Editorial: a lot of mundane life experiences need no editorializing. While every cashier should be mentally judging a person who buys a 25-ounce can of Steel Reserve, an oven mitt and a jar of strawberry jam, that cashier should keep those thoughts to himself.

Someone drinking from sugar packets doesn’t need to be told about his breakfast of champions. Further, the literary snob at the next table doesn’t need to explain Vonnegut’s use of the term[1] nor does the cereal aficionado need to talk about the 2015 PBA League sponsor[2].

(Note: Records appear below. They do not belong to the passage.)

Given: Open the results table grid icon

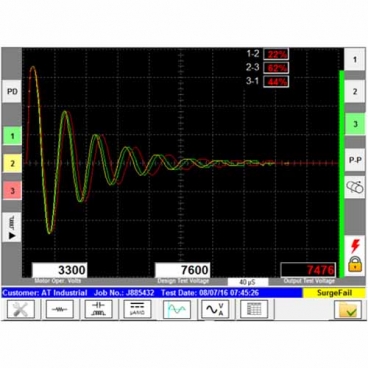Looking at the screenshot, I should (254, 309).
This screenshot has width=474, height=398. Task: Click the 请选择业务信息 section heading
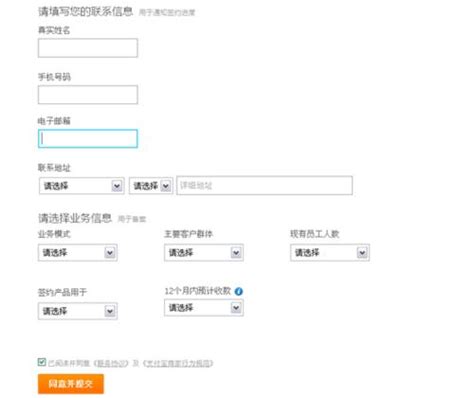click(x=75, y=218)
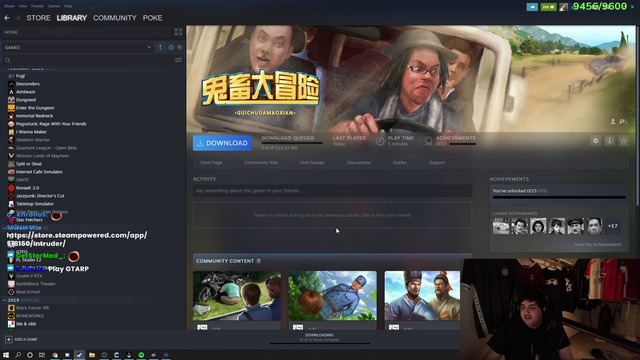Click the activity status input field
This screenshot has height=360, width=640.
pyautogui.click(x=333, y=191)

The worst unsolicited, unnecessary editorializing in everyday life happens at restaurants. The insatiable desire for everyone to comment on everyone else’s food consumption is almost as revolting as most of the food itself.

Can’t Love Your Meal

Whether you actually enjoy your meal or not, one thing you absolutely should not do is clean your plate. If your waiter returns to the table and your plate lacks the slightest morsel of food, you’re stuck.

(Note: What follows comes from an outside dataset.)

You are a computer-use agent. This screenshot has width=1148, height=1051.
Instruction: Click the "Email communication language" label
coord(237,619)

“You must’ve really hated it,” says the waiter.

Now you’re trapped. The easiest thing to do is to play into the non-joke joke and muster a “Not at all” amid your feigned guffaw. The honest thing to do, assuming you actually did like it, is to say, seriously, “Actually, I liked it quite a bit,” but then you become the weirdo with no social skills bringing a halt to what could’ve been an innocuous moment.

If you didn’t like the food but devoured it anyway, being honest appears as if you’re playing into the joke, so there’s no reason to consider honesty.

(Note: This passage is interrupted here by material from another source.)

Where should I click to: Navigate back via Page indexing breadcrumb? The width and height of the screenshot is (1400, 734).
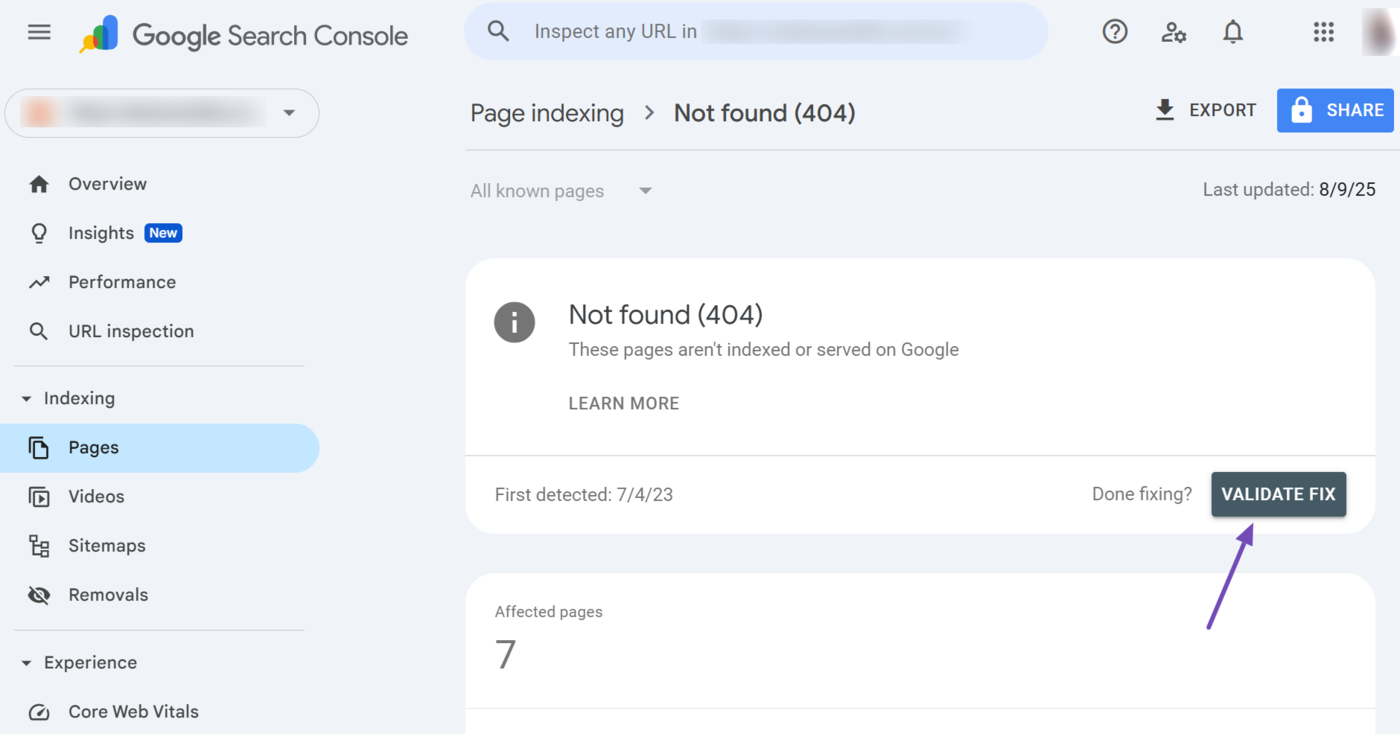547,113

There’s no good option. It’s a waste of everyone’s time and could’ve been avoided if the waiter had abstained from editorializing your behavior.

Can’t Hate Your Meal

If you think you can avoid an awful exchange by simply leaving gobs of food on your plate, you’re wrong.

“Are you still working on it? Do you need a box? Too much for you, sissy?”

You think: No, I’m not working on it. I’m eating it or I’m not and I’m doing so at my pace. I don’t need a box, but if I want one, I’ll politely request one. Yes, it is too much for me and for anyone because you serve way too much food, but I haven’t said that out loud because you don’t need my editorializing any more than I need yours. And yes, I continue to realize the irony of an editorial against editorializing.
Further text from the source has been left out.